EXTRACTED TEXT ->
::::::::
Malaysian traditional flavors hop on China's Taobao

2022-02-11 08:41:03 GMT2022-02-11 16:41:03(Beijing Time) Sina English

In a factory located at Batang Kali, about 50 km away from the Kuala Lumpur city center, Oh Chee Keong, 52, has been stirring the gooey maltose concoction incessantly until it becomes thick. It is just one of the complicated procedures in producing traditional confectioneries named "Mua Lao" and "Lao Huei".

This year, with a much relaxed COVID-19 Standard Operating Procedures (SOP) and joining the Taobao Chinese New Year sales, Oh's Swee Len Food Industries has received overwhelming orders for "Mua Lao" and "Lao Huei".

"Knowing that these traditional crackers obtained fervent support from the public with the great sales from Taobao, I am sincerely feeling grateful and happy for this," Oh told Xinhua, smiling while his hands were non-stop packing the freshly made "Mua Lao" into boxes.

Bazaars, flower farms, malls, and traditional morning markets, those are the usual places that Malaysians would definitely visit during the preparation for Chinese New Year celebrations. Walking into another new year celebrated in the shadow of the COVID-19 pandemic, the public has also turned to online platforms in shopping for Chinese New Year goods.

Spotting the surging trend of shopping online for Chinese New Year goods, Alibaba has then collaborated with the Selangor state government after noticing the positive response from the public on the recent "Baik Selangor 2021-2022" program, featuring a competition of traditional food products with the winners certified as Good New Village Products.

The selected Good New Village Products being marketed on Taobao have received overwhelming support, with a sell-out rate at 90 percent during the five days of the Chinese Lunar New Year.

Among the best sellers, "Mua Lao" and "Lao Huei" from Swee Len Food Industries started off as homemade traditional Hokkien wedding biscuits in Batang Kali New Village.

"Mua Lao" is a sesame coated cracker and "Lao Huei" a crispy rice coated cracker. The giving of these delicacies symbolizes a blessing of sweet and eternal love to the newlyweds.

The century-old "Mua Lao" and "Lao Huei" making business now managed by Oh and his wife still remains true to the handicraft tradition, striving to retain the authentic tastes of the traditional confectionery.

Under Oh's rebranding effort, these crackers have moved beyond wedding tradition and become an everyday snack.

"I wish everyone could have a taste of this nostalgic flavor whenever they feel like having it, marching into e-commerce is a way for us to preserve my grandfather's painstaking effort in the craft of this traditional confectionery," Oh said.

"There are still a lot of traditional delicacies and cultural handicrafts yet to be discovered in Malaysia," said Jess Lew, country manager for Alibaba's Tmall World Malaysia.

Jess believes the new technology and resources that Taobao owns to serve transnational e-commerce platform could assist the long-established local businesses to adapt to the digital time.
::::::::
LISTED ENTRIES ->
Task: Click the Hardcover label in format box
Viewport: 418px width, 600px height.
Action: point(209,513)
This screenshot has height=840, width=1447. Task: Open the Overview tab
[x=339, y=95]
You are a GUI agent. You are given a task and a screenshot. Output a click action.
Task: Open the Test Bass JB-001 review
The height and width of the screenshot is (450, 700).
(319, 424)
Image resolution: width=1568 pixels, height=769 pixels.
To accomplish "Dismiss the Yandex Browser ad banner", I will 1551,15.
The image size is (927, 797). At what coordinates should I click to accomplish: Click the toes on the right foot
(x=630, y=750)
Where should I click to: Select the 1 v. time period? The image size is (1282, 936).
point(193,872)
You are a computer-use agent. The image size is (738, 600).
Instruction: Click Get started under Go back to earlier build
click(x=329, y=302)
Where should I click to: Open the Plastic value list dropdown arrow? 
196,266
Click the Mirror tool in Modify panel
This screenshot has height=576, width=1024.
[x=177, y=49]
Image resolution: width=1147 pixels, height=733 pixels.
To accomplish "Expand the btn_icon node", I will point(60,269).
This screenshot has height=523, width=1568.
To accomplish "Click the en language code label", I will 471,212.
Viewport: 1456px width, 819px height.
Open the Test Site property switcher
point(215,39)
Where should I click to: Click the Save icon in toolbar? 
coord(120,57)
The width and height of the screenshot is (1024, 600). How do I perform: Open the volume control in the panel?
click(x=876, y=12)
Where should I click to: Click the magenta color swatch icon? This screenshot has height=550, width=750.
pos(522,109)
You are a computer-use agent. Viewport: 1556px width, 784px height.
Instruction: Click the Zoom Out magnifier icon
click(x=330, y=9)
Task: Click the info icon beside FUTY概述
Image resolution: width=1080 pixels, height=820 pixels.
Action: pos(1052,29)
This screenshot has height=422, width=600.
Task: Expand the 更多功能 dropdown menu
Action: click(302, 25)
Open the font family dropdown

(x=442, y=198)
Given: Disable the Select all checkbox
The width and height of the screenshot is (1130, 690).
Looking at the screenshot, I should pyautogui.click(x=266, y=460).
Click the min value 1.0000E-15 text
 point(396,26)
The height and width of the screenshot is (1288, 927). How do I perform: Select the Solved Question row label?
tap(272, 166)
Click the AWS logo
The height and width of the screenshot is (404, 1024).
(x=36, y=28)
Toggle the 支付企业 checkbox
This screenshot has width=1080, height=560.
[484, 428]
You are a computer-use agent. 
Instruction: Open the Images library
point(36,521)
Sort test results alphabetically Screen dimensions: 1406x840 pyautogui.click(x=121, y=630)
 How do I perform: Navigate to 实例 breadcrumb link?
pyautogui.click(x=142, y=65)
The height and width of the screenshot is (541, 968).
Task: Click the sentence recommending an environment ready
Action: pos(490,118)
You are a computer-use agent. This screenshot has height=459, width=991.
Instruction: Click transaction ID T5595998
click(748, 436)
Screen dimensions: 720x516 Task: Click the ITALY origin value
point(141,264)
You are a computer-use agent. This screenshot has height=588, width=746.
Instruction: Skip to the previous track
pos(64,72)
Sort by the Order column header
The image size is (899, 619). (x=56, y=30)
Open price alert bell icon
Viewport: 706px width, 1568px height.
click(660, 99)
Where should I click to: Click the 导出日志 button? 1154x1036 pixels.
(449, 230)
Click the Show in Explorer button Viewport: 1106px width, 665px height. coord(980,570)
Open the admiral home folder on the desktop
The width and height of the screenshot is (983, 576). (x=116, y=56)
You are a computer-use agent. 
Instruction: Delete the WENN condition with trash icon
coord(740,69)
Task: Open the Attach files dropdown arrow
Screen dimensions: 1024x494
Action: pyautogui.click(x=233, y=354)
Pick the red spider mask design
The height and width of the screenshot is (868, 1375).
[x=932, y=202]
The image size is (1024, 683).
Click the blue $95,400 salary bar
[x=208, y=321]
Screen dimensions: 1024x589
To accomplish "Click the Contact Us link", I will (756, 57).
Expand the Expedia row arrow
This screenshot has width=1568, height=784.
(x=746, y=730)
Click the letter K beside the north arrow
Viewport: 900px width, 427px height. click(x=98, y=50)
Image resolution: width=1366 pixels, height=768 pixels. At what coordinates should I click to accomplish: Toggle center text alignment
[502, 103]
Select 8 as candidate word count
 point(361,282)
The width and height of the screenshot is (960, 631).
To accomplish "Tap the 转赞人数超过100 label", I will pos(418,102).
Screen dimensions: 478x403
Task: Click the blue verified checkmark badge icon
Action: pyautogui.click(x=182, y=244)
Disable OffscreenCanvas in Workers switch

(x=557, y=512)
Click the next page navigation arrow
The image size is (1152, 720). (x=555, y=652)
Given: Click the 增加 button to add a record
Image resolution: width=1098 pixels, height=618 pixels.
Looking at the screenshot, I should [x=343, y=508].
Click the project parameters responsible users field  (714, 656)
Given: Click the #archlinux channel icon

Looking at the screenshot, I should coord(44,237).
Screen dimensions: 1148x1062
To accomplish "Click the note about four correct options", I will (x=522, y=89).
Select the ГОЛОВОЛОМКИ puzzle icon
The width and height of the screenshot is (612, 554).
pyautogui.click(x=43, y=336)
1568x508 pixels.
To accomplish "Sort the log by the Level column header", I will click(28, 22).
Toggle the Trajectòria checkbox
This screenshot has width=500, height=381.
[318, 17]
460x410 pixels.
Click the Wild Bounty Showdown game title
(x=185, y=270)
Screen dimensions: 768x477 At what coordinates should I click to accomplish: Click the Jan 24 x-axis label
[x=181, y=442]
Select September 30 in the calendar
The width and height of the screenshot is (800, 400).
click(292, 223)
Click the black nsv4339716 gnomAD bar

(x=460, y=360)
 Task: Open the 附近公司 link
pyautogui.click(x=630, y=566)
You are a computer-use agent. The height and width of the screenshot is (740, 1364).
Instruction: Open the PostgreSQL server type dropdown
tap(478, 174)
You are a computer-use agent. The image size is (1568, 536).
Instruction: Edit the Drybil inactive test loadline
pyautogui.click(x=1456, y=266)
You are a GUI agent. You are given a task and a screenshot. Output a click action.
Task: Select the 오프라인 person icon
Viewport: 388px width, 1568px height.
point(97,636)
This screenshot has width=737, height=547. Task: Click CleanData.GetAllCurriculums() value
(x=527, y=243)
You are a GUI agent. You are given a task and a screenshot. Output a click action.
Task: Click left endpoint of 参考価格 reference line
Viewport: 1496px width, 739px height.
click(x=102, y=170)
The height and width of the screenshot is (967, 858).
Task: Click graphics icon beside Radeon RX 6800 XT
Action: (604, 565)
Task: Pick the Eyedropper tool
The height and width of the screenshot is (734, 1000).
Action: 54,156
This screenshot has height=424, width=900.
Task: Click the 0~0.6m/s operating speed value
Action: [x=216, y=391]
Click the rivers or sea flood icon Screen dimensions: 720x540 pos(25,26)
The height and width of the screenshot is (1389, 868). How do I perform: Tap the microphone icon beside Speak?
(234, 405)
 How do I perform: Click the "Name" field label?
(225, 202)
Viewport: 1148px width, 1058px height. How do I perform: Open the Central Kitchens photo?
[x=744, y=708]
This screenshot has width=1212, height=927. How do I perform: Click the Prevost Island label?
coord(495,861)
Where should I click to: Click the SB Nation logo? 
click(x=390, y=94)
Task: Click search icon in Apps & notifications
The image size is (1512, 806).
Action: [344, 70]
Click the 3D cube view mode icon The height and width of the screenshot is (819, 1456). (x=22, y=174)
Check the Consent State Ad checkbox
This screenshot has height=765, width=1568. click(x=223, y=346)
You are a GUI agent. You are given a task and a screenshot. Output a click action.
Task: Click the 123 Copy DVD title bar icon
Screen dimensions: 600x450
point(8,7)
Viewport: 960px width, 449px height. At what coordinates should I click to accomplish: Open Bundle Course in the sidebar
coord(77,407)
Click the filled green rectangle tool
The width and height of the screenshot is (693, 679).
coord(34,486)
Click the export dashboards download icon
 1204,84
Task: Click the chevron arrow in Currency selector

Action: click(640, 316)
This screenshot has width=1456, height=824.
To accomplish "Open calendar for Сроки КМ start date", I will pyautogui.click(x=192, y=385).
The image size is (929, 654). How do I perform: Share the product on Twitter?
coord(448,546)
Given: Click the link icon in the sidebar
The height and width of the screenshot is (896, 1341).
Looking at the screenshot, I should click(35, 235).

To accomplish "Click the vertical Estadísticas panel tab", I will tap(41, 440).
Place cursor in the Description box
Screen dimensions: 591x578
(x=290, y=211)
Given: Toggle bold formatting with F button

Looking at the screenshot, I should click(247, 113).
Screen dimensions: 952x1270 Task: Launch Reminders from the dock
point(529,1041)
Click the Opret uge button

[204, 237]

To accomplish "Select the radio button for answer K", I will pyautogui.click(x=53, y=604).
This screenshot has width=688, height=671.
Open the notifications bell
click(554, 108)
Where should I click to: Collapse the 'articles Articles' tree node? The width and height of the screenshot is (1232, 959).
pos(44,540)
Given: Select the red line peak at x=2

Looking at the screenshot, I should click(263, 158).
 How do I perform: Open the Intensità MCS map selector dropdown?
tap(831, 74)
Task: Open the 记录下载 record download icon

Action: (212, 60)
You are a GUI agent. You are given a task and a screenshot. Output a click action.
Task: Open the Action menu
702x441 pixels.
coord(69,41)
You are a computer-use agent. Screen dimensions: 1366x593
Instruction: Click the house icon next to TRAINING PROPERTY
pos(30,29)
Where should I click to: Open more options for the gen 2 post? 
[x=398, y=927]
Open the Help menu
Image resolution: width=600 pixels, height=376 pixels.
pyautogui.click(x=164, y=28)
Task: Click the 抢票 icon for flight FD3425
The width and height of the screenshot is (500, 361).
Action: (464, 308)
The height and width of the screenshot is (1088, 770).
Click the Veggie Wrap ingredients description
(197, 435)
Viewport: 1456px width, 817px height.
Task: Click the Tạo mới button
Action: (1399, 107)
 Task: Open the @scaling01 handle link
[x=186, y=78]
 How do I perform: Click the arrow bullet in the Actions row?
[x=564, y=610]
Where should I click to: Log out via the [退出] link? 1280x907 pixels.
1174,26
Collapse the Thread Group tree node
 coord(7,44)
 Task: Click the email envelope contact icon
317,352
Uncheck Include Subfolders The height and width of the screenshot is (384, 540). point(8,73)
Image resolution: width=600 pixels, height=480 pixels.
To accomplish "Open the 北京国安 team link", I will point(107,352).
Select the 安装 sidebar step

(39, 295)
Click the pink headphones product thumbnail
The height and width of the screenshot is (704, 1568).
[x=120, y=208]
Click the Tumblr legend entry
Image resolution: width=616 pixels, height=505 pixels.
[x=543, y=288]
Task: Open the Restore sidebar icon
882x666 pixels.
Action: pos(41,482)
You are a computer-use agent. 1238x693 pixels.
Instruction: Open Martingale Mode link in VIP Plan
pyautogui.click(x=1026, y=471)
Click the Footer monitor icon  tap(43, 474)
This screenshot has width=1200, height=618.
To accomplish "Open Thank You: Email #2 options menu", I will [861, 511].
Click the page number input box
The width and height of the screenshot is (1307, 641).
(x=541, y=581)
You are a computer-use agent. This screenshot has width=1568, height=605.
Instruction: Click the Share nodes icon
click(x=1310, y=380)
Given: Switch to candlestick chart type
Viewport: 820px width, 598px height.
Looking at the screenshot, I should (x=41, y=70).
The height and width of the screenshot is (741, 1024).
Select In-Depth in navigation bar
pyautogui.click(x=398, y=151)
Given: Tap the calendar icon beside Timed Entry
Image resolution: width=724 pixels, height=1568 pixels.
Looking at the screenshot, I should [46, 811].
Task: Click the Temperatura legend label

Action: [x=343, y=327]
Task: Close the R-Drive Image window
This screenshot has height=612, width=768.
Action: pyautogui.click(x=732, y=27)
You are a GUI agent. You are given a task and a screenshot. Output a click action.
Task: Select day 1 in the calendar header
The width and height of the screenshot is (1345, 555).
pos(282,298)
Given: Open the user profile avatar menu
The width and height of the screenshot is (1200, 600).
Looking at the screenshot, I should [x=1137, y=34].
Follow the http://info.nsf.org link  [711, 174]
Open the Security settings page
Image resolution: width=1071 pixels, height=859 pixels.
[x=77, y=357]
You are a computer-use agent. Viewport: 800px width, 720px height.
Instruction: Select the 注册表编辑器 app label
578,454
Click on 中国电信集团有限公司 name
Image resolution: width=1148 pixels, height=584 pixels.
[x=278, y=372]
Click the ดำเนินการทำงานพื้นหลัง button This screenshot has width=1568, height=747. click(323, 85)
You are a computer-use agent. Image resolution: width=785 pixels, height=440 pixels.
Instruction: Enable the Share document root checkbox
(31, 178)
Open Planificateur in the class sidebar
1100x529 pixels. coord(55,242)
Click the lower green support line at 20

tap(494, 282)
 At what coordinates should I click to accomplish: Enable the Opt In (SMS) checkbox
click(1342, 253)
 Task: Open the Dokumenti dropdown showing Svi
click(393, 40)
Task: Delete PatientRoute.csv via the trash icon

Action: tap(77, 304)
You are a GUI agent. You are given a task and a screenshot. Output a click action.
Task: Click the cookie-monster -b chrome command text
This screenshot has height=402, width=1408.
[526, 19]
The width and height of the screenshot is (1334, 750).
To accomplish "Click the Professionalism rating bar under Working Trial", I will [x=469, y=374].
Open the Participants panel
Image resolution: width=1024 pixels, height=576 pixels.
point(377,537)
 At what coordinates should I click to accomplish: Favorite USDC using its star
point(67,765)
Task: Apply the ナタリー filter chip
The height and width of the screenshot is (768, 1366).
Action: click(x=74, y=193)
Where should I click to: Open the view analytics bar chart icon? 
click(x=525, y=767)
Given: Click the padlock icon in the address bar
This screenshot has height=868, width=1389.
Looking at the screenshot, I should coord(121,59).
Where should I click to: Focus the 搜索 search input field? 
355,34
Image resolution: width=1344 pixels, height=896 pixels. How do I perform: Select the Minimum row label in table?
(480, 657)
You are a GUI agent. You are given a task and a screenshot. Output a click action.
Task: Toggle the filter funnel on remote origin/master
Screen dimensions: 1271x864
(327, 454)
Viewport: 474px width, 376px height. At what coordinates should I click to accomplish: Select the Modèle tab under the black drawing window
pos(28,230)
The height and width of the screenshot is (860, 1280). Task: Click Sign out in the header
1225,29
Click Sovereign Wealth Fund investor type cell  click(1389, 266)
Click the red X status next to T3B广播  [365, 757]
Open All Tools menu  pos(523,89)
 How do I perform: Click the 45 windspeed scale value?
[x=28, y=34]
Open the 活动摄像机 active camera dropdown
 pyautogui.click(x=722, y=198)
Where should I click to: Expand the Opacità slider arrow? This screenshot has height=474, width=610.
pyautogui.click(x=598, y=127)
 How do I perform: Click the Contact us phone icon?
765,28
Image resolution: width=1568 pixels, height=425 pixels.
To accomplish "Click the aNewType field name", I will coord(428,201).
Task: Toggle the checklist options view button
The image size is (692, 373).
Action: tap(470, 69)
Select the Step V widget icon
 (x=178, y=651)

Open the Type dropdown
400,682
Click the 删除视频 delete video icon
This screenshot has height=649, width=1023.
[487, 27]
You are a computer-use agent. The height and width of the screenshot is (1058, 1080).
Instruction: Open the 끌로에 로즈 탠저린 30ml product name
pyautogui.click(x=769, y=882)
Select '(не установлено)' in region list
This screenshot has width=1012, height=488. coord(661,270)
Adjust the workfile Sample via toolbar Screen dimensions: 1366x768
::::::::
WHAT YOU WILL DO ->
1 > In the article on Malaysian traditional flavors on Taobao, which places does it name as the usual ones Malaysians visit while preparing for Chinese New Year? List them all.
2 > According to the Taobao article, what sell-out rate did the Good New Village Products reach during the five days of the Chinese Lunar New Year?

RESPONSES BY TASK ->
1 > Bazaars, flower farms, malls, traditional morning markets

2 > 90 percent